NELSON FONSECA LEITE
O ESTADO DE SÃO PAULO - 12/03/11
Sempre que acontece alguma coisa negativa na Argentina, ainda nos lembramos do chamado efeito Orloff e nos perguntamos se amanhã não poderá ocorrer a mesma coisa por aqui.
O setor elétrico da Argentina passa por uma crise muito séria. Segundo o jornal Clarín, de 24/12/10, "os cortes de fornecimento voltaram a afetar milhares de usuários na região metropolitana de Buenos Aires e as pessoas saíram para protestar pelas ruas". Uma onda de calor, com as temperaturas atingindo os 35,2°C, provocou aumento da carga e as redes elétricas de distribuição, que não foram ampliadas nos últimos anos, entraram em sobrecarga.
Em outra edição, de 30/12/10, o mesmo jornal reporta: "Cortes de luz: o governo fala de falta de manutenção. O governo reconhece que não se investiu para manter o sistema".
Todos sabem que as empresas de energia elétrica da Argentina reduziram seus investimentos nas redes em virtude de uma política tarifária equivocada, que reduziu drasticamente o fluxo de caixa das distribuidoras.
É notório que a falta de uma remuneração adequada para os investidores impede as empresas de fazerem as necessárias expansões e reformas das redes.
Essa é uma bomba de efeito retardado. As consequências aparecem alguns anos depois, dependendo da taxa de crescimento do mercado e da margem de segurança do sistema existente. A bondade no curto prazo pode ser uma tragédia a médio e longo prazos. A prática de tarifas artificialmente baixas resulta na inviabilização dos investimentos, piorando a qualidade dos serviços.

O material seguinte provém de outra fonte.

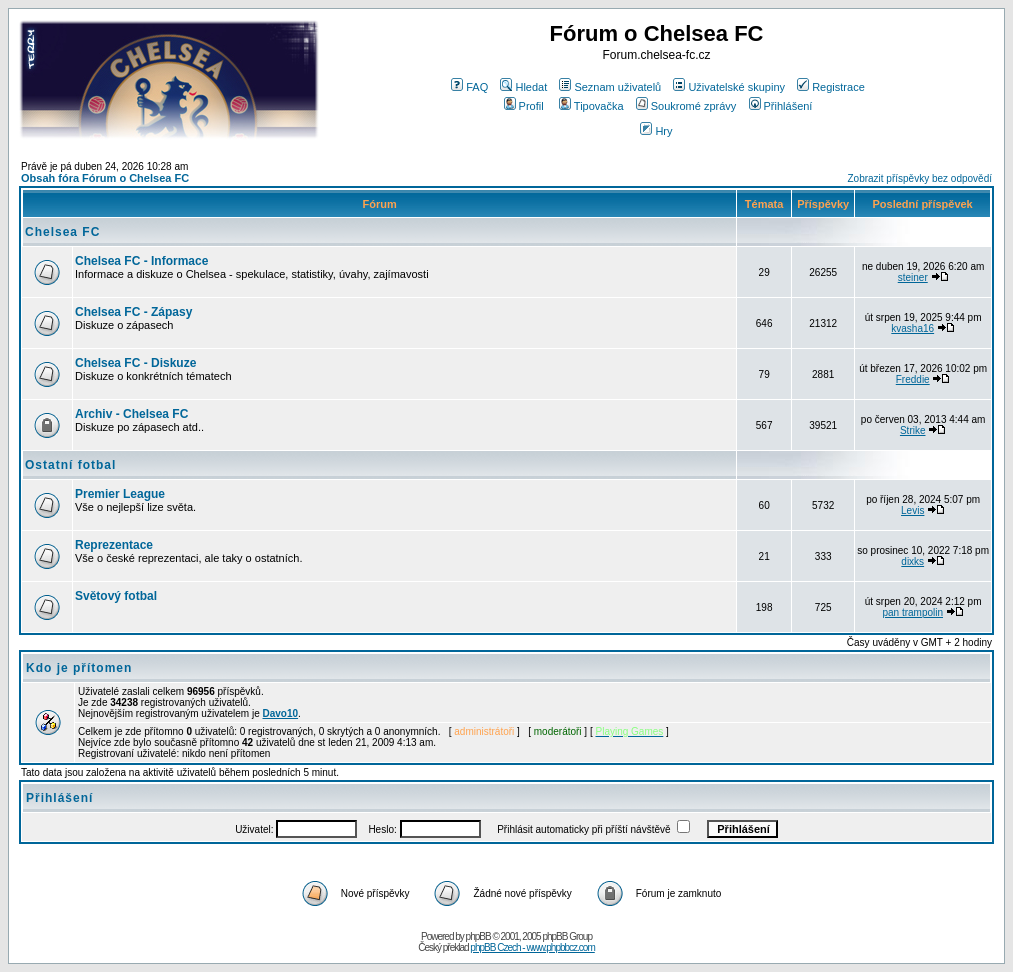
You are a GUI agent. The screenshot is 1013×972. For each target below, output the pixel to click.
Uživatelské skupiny (729, 87)
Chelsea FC (62, 232)
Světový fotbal (116, 596)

A pergunta que cabe voltar a fazer: será que o Brasil repetirá a Argentina amanhã? A meu ver, a resposta, felizmente, é não. Explico os motivos:
O arcabouço legal que dá sustentação ao modelo do setor de distribuição de energia elétrica no Brasil está centrado em contratos de concessão, cujo núcleo essencial é a política tarifária baseada no serviço pelo preço e na chamada regulação por incentivos.
O regulador desse serviço no Brasil, a Agência Nacional de Energia Elétrica (Aneel), é um órgão de Estado e não de governo, com independência para garantir a estabilidade regulatória necessária à sustentabilidade do setor.
Conforme previsto nos contratos de concessão, a cada 4 ou 5 anos, dependendo do contrato, o regulador promove a revisão das tarifas, respeitando o equilíbrio econômico-financeiro firmado e promovendo a modicidade das tarifas para os consumidores. Isso é garantido pela regulação por incentivos: o concessionário é estimulado a obter ganhos de produtividade nos anos entre revisões tarifárias e esses ganhos são compartilhados com os consumidores nas revisões. Concessionárias com ganhos de produtividade inferiores à média do segmento são penalizadas; as de desempenho superior se beneficiam e são estimuladas a obter mais ganhos. Peculiaridades das diversas áreas de concessão são devidamente consideradas nessas comparações de custos reais e desejáveis (ou "custos regulatórios").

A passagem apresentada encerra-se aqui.